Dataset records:
+--

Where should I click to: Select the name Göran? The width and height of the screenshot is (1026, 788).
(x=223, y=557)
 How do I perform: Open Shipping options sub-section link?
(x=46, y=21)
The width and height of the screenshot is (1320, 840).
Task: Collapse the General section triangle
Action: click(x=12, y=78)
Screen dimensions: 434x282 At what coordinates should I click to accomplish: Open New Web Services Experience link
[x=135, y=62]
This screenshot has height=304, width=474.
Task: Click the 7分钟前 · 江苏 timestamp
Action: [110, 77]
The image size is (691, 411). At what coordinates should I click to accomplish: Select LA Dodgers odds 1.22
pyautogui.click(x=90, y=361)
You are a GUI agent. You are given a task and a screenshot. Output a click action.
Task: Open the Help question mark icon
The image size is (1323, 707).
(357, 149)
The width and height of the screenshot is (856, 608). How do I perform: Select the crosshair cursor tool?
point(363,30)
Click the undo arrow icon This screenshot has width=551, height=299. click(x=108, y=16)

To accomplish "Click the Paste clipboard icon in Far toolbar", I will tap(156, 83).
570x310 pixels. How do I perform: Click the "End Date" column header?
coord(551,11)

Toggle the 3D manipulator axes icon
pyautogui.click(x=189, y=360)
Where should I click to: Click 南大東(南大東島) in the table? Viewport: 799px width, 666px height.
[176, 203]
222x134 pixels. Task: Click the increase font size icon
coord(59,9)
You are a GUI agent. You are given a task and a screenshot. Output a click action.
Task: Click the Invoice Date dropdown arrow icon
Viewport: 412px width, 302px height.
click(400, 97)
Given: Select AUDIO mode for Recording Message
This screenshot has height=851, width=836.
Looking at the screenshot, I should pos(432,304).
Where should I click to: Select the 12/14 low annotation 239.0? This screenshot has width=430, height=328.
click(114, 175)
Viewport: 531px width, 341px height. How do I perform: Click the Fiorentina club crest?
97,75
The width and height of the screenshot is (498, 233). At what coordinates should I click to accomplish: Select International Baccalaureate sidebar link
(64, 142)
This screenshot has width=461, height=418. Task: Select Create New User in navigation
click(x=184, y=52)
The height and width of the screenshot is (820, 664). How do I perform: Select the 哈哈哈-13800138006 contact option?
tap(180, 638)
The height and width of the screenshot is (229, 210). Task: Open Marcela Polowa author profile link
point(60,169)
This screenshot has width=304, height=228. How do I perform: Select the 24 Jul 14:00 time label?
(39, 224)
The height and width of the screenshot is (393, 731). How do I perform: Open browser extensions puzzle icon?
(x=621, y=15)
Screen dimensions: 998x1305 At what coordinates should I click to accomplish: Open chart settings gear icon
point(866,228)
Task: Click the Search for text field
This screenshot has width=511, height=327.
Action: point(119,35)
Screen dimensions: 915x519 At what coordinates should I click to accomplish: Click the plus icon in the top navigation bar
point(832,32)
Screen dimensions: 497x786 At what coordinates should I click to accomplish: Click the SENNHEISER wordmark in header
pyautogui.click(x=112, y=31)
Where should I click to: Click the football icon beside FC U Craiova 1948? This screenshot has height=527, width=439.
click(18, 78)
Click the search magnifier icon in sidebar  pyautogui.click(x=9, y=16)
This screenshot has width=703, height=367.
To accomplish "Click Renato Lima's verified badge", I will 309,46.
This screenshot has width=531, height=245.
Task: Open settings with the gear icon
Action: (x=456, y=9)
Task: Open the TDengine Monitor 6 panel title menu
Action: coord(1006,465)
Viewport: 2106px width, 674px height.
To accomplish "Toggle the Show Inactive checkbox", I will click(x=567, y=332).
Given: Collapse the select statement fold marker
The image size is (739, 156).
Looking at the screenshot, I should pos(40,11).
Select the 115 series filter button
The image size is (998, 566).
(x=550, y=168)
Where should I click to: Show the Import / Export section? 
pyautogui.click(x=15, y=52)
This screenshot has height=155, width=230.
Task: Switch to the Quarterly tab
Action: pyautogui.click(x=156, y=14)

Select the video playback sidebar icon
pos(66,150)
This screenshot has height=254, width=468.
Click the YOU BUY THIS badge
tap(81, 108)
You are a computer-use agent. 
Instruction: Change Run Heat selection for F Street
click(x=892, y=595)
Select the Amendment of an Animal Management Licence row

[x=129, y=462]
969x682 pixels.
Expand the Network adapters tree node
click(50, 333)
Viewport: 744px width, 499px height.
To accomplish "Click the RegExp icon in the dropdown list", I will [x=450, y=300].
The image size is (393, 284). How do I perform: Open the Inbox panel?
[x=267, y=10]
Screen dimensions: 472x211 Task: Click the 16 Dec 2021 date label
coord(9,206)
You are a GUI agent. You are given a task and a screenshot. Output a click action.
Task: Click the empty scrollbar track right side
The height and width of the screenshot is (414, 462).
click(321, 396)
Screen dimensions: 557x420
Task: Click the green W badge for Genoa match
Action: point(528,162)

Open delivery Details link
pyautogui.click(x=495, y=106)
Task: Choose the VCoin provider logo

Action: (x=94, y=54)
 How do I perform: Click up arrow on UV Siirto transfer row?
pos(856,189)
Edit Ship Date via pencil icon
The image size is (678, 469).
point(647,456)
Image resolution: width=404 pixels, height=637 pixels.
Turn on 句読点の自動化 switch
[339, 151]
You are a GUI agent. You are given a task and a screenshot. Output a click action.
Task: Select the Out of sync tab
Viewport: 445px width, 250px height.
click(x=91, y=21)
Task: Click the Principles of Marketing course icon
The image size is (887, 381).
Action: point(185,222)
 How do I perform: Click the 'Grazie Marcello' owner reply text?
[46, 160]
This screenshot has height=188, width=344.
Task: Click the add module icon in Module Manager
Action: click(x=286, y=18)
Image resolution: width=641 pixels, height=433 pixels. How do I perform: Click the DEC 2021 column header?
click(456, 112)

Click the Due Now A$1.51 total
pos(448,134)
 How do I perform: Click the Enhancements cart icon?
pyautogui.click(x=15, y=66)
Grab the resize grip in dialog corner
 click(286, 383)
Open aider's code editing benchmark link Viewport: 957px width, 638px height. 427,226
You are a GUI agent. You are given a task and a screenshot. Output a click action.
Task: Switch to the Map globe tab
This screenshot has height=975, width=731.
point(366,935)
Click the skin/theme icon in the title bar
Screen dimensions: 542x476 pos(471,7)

+--

What needs to be done: Among the lines above, return those that contain the string "dropdown".

Answer:
Task: Click the Invoice Date dropdown arrow icon
To accomplish "Click the RegExp icon in the dropdown list", I will [x=450, y=300].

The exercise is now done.